▸ EXERCÍCIO CURTO A: No texto sobre o povo, a que grupos o autor da dissertação limita atualmente esse corpo da nação?

Povo, nome coletivo difícil de se definir, pois há diferentes ideias de povo nos diversos lugares, nos diversos tempos e segundo a natureza dos governos.

Os gregos e os romanos, que eram conhecedores dos homens, faziam grande caso do povo. Entre eles, o povo votava nas eleições dos primeiros magistrados e generais, nos decretos de proscrição e triunfos, nos regulamentos de impostos, nas decisões da paz ou da guerra, numa palavra, em todas as questões que diziam respeito aos grandes interesses da pátria. Esse mesmo povo entrava aos milhares nos vastos teatros de Roma e Atenas, dos quais os nossos são apenas fracas imagens, e acreditava-se que ele era capaz de aplaudir ou vaiar Sófocles, Eurípides, Plauto e Terêncio. Se lançarmos os olhos sobre alguns governos modernos, veremos que, na Inglaterra, o povo elege os representantes da Câmara dos Comuns, e que, na Suécia, a ordem dos camponeses é considerada nas assembleias nacionais.

Outrora, na França, o povo era tido como a parte mais útil, mais preciosa e, consequentemente, a mais respeitável da nação. Acreditava-se, então, que o povo podia ocupar um lugar nos Estados Gerais, e os parlamentos do reino transformavam numa só a razão do povo e sua própria razão. As ideias mudaram, e a classe dos homens que compõem o povo diminui cada vez mais. Antigamente, o povo era o estado geral da nação, oposto simplesmente aos nobres e aos grandes. Dele faziam parte os agricultores, os operários, os artesãos, os negociantes, os financistas, os literatos e os homens das leis. Mas um homem de muito espírito, que publicou há mais ou menos vinte anos uma dissertação sobre a natureza do povo, julga que esse corpo da nação se limita atualmente aos operários e aos camponeses. Relatemos suas próprias reflexões sobre esse assunto, tanto mais que elas são cheias de imagens e de quadros que servem para provar seu sistema.

▸ REGISTROS A USAR:
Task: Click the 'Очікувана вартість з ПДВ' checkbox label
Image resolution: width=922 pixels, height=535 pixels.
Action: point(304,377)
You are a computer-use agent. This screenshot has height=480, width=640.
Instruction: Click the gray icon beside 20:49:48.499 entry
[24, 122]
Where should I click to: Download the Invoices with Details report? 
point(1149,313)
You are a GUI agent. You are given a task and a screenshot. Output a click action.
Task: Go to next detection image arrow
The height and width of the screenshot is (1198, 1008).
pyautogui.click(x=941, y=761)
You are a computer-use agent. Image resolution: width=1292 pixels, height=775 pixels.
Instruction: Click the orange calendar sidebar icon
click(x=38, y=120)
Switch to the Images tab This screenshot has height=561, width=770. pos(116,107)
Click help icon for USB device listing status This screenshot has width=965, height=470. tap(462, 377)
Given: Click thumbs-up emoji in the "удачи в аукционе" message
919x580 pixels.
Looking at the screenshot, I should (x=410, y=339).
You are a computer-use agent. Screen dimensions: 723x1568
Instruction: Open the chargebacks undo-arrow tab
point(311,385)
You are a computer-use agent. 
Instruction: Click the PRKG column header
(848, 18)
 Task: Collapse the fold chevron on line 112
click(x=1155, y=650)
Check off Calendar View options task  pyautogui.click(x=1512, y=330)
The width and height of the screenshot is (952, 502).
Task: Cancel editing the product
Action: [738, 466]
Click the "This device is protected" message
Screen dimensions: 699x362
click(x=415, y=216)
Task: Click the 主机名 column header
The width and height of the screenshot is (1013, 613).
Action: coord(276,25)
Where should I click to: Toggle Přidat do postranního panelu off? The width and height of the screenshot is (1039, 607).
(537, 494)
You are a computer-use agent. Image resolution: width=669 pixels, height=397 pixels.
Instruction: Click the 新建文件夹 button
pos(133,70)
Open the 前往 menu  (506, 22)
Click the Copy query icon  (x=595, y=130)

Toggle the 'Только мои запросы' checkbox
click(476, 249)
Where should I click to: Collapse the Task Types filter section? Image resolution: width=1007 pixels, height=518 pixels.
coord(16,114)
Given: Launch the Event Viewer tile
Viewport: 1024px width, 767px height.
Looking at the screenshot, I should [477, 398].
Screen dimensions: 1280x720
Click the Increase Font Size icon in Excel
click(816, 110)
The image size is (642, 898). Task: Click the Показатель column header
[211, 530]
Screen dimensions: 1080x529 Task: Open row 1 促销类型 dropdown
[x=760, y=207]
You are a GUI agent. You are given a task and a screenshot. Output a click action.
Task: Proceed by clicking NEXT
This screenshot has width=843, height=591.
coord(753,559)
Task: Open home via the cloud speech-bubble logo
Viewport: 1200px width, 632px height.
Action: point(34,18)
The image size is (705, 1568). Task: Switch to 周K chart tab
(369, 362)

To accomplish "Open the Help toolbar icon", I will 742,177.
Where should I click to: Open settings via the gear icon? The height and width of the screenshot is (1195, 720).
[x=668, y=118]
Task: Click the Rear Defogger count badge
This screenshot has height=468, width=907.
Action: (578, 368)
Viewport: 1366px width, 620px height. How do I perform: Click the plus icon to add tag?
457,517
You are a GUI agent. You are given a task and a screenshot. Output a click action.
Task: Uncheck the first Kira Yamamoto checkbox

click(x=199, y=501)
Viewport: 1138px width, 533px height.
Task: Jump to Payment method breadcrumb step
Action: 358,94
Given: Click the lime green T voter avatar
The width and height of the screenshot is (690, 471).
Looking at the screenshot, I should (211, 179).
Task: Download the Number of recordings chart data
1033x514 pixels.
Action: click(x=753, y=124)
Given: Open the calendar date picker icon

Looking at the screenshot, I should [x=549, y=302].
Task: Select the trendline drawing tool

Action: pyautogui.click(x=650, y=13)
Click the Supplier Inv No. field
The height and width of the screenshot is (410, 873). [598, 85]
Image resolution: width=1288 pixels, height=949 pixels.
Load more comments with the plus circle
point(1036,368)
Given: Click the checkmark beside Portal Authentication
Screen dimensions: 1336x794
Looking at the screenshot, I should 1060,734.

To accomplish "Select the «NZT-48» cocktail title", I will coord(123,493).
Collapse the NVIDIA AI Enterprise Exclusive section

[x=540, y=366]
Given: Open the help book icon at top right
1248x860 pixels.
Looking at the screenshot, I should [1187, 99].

▸ EXERCÍCIO CURTO B: Edite os registros do início até a linha com "pyautogui.click(x=941, y=761)", inclusive, trocando "Task:" por "Tarefa:" e mantendo todo o resto igual.

▸ RESULTADO FINAL A: Aos operários e aos camponeses.

▸ RESULTADO FINAL B:
Tarefa: Click the 'Очікувана вартість з ПДВ' checkbox label
Image resolution: width=922 pixels, height=535 pixels.
Action: point(304,377)
You are a computer-use agent. This screenshot has height=480, width=640.
Instruction: Click the gray icon beside 20:49:48.499 entry
[24, 122]
Where should I click to: Download the Invoices with Details report? 
point(1149,313)
You are a GUI agent. You are given a task and a screenshot. Output a click action.
Tarefa: Go to next detection image arrow
The height and width of the screenshot is (1198, 1008).
pyautogui.click(x=941, y=761)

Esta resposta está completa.